Archaeologists working in Eurasia have come across the pollen, fibers and fruits of hemp for many decades. Scientists from the Free University of Berlin have compiled an extensive database of all such cases and tried to identify patterns of cannabis use in prehistoric societies.

Contrary to popular belief, this plant was domesticated not only in China (11-10 thousand years ago). Around the same time, hemp began to be grown in Europe. Moreover, it was in the west of Eurasia that it was regularly used for several millennia. It is not known what exactly people appreciated in cannabis - psychoactive properties, medicinal functions, or simply made tissues from it.

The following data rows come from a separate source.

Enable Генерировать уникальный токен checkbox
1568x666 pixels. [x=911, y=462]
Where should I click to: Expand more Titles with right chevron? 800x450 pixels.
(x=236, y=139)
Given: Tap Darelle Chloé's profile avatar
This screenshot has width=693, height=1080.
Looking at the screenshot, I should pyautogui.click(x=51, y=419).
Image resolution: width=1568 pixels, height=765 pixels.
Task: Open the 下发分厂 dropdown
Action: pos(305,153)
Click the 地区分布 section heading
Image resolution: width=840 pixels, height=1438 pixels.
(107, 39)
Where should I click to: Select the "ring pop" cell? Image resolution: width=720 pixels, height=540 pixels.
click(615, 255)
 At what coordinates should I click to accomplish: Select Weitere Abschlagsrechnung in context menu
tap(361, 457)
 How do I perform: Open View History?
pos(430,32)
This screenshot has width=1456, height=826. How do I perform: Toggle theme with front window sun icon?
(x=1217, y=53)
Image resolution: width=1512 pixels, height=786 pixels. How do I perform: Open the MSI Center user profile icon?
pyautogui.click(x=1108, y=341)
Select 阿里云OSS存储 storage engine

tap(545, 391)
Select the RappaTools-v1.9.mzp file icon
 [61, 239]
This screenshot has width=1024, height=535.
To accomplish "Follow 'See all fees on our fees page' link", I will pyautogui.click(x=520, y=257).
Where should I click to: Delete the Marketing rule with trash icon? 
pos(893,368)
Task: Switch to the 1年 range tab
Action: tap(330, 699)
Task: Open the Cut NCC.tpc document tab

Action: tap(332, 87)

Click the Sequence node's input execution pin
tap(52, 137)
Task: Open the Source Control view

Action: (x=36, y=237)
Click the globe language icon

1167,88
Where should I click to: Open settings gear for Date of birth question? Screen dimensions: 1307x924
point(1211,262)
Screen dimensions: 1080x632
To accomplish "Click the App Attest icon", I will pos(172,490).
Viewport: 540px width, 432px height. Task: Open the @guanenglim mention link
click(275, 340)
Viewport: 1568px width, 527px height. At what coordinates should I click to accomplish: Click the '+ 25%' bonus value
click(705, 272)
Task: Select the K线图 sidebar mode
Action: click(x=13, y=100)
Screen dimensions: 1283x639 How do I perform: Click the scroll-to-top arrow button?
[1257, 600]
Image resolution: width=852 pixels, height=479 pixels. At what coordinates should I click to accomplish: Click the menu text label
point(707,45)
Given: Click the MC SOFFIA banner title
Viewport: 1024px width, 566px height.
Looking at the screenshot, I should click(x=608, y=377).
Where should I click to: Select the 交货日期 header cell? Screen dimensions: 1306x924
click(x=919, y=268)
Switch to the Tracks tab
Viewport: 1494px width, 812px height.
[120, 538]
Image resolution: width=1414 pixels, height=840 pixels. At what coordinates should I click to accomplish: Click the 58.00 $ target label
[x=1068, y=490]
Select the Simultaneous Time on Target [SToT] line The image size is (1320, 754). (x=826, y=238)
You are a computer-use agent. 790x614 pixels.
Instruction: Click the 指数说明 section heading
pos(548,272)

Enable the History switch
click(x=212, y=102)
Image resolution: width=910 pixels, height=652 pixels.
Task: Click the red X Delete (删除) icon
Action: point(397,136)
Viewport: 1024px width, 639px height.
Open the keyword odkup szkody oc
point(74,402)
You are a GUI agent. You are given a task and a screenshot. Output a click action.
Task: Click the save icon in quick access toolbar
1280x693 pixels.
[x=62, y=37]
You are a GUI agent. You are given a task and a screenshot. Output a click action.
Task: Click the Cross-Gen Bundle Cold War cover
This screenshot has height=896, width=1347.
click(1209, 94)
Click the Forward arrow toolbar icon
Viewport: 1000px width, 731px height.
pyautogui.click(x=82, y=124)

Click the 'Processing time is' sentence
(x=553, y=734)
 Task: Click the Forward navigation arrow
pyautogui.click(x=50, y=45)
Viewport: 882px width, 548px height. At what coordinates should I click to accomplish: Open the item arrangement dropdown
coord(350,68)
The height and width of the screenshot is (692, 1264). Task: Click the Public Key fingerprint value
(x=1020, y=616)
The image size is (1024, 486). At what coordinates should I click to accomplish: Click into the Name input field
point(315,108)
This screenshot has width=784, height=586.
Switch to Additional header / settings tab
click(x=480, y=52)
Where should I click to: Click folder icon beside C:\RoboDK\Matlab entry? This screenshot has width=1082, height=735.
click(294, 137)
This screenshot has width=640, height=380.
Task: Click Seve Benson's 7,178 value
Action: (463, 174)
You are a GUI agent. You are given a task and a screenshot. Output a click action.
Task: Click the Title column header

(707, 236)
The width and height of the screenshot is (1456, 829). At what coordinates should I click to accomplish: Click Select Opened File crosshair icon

The situation changed dramatically about five thousand years ago, at the beginning of the Bronze Age. In the Far East, hemp began to grow and use more intensively. According to scientists, this is due to the emergence of nomads and the beginning of transcontinental trade (which later grew to the Great Silk Road). The researchers admit that cannabis may have been one of the first commodities.

The use of cannabis as a psychoactive substance can be considered proven for the nomads of the Yamnaya culture - one of three groups that created (genetically) modern Europe. They smoked cannabis during special holidays and rituals, and then this habit was adopted by other nomadic peoples. The Eurasian nomads of the next wave (Scythians), according to Herodotus, regularly used hemp.